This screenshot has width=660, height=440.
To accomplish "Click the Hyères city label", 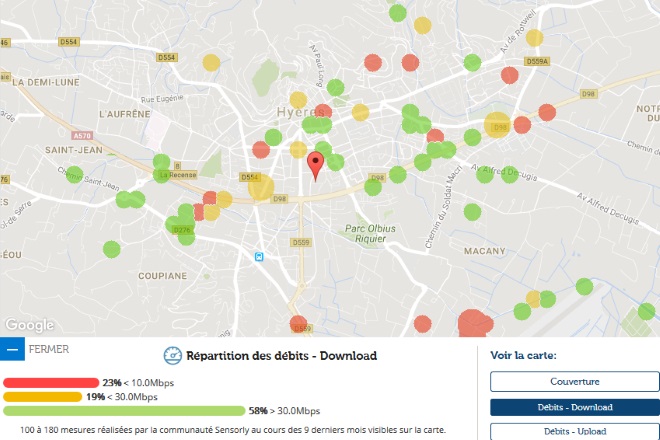I will 296,111.
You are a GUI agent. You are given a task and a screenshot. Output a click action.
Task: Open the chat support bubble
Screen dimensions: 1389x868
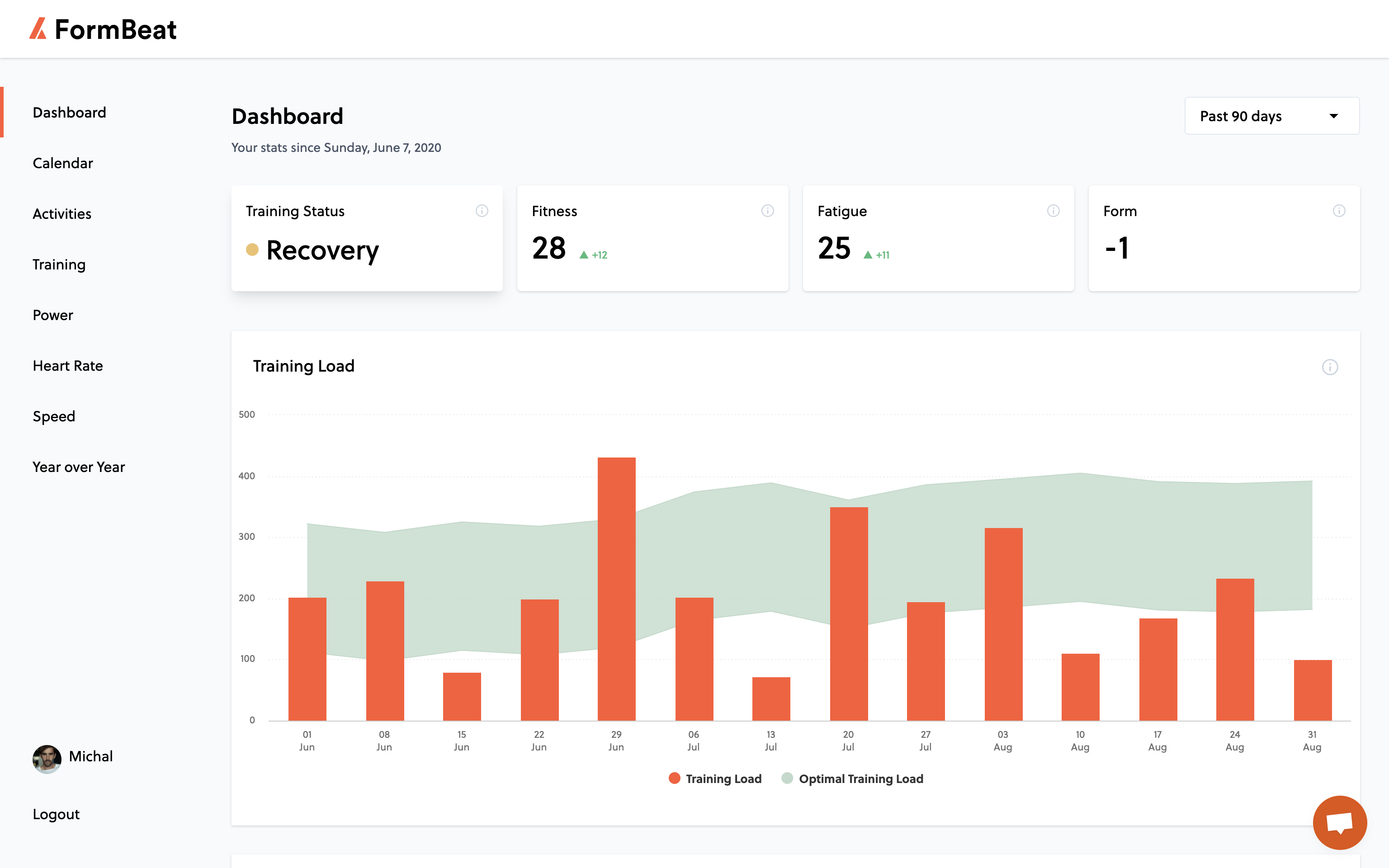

----------------

### What you should do
Do not include pictures. Copy only the lines running from the line with "Task: Open the chat support bubble" through the last line of the records, exactly as they appear.

### Task output
Task: Open the chat support bubble
Screen dimensions: 1389x868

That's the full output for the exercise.